## Instructions for the task:
Starting at the line containing "Describe the element" and stopping after the line containing "The height and width of the screenshot is (800, 1040).", write those lines of the listing again with "column-header" swapped for "table-header" and everything else left as it is.

= = = = =

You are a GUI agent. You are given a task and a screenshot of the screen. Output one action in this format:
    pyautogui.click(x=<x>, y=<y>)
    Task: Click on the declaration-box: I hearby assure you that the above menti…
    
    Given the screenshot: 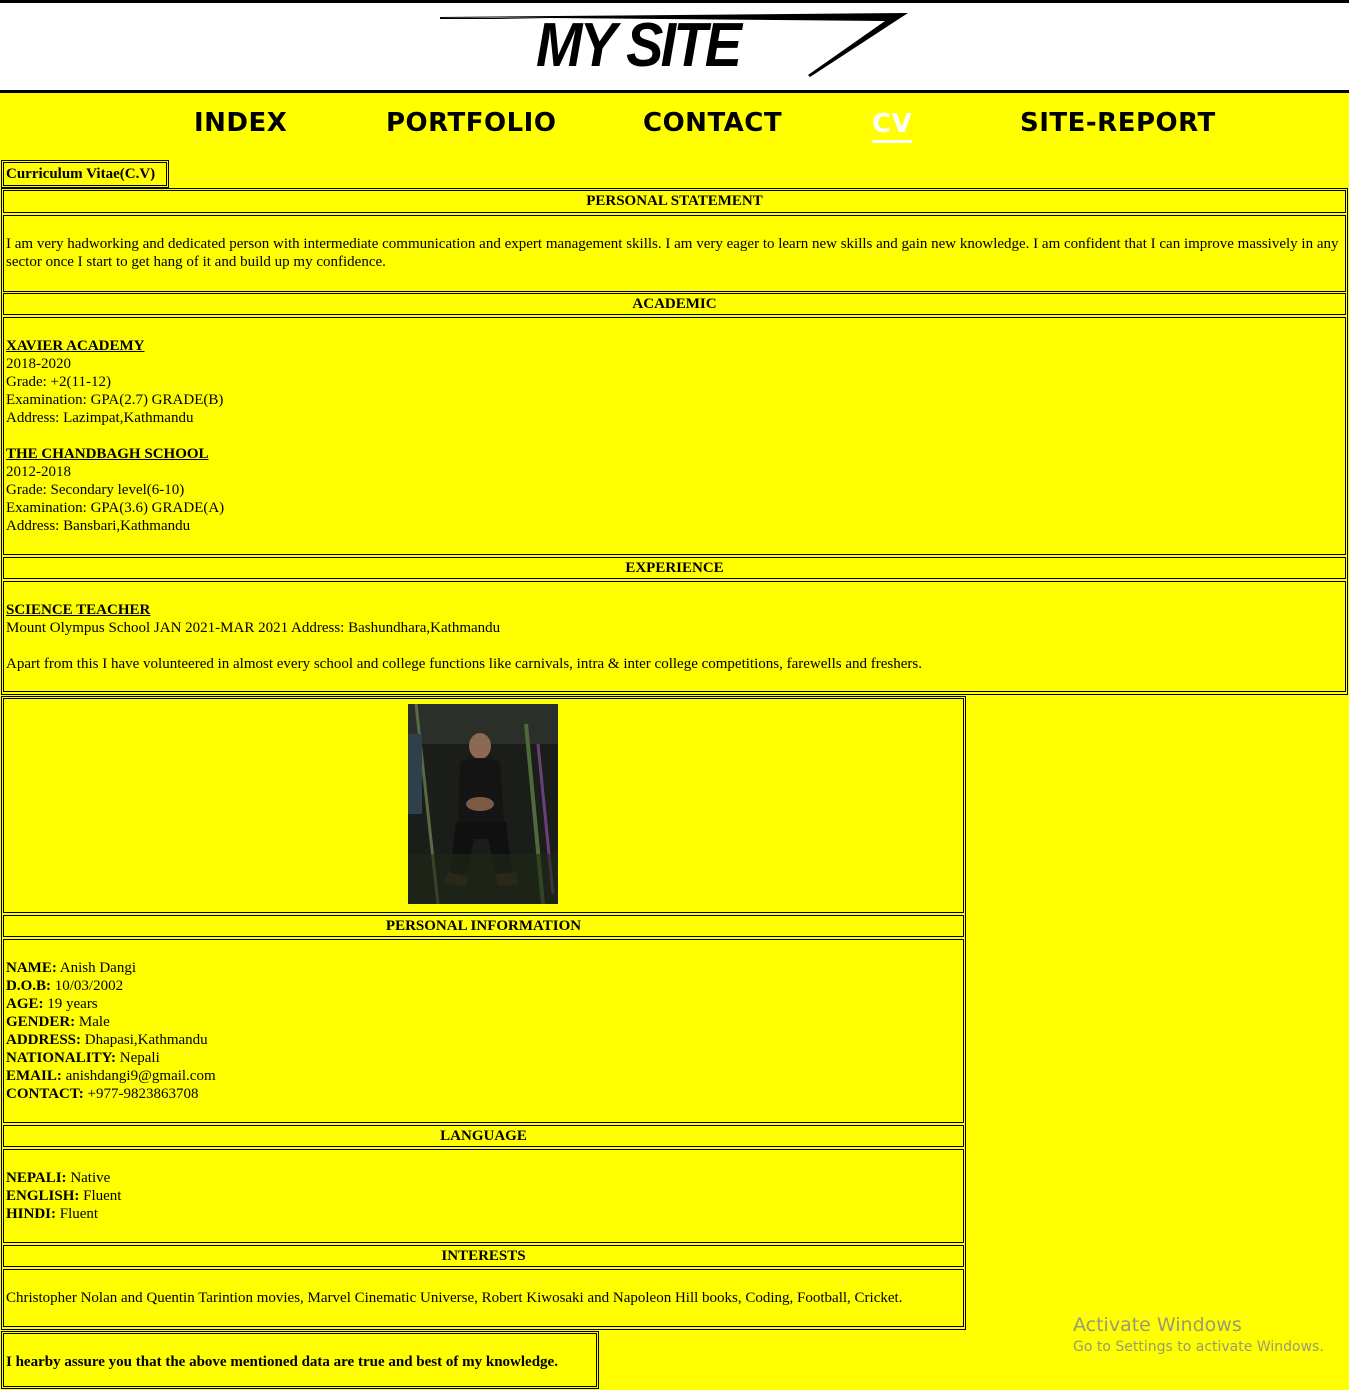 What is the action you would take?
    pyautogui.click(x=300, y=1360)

= = = = =

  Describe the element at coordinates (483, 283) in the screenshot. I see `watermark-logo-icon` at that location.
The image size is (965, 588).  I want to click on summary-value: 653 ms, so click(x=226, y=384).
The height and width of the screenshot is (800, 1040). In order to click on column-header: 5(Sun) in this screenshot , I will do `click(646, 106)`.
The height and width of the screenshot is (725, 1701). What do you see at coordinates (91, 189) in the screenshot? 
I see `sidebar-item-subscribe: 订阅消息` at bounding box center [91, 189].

= = = = =

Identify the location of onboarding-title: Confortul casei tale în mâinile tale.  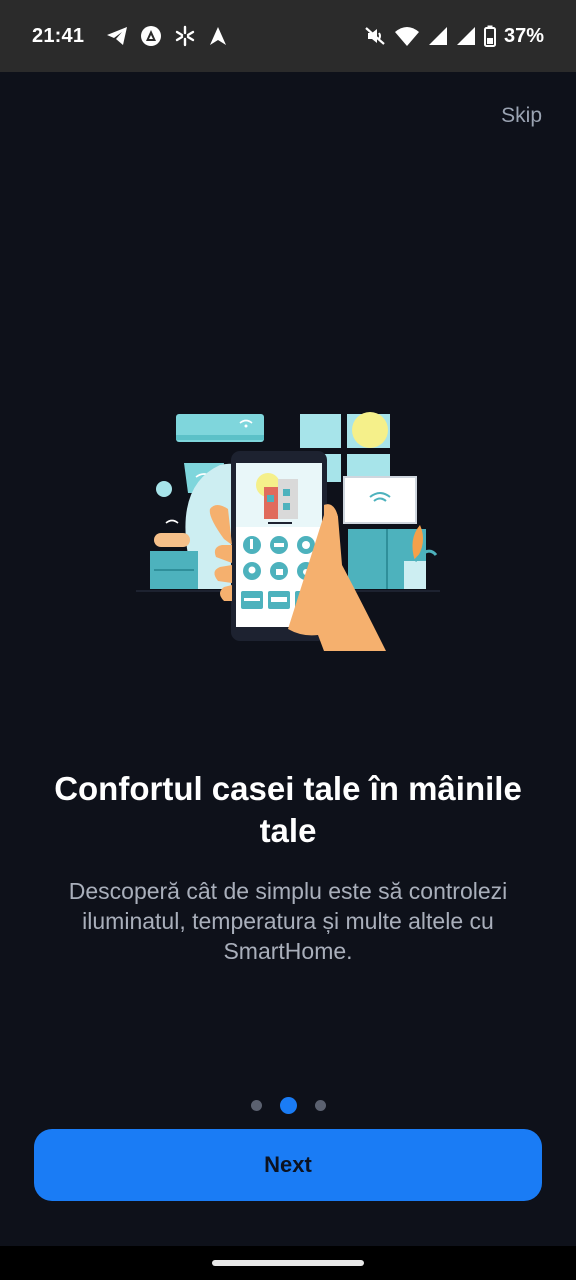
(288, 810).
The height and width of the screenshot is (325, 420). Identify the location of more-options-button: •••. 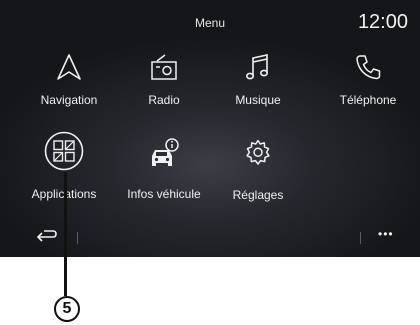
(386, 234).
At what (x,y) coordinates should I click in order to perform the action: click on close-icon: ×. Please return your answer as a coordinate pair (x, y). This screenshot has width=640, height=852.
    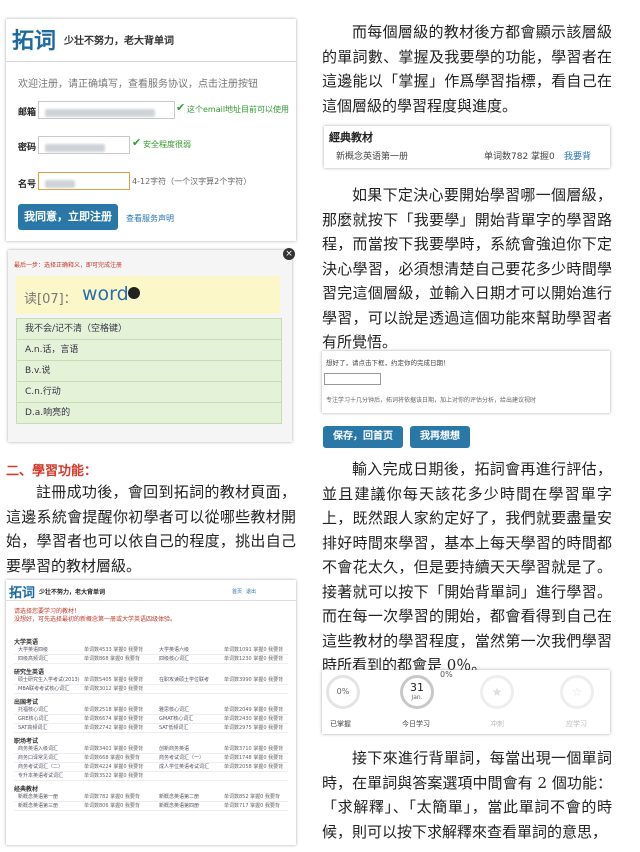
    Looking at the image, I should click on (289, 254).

= = = = =

## Final answer:
  Describe the element at coordinates (483, 283) in the screenshot. I see `watermark-logo-icon` at that location.
The image size is (965, 588).  I want to click on summary-value: 653 ms, so click(x=226, y=384).
The height and width of the screenshot is (800, 1040). In order to click on table-header: 5(Sun) in this screenshot , I will do `click(646, 106)`.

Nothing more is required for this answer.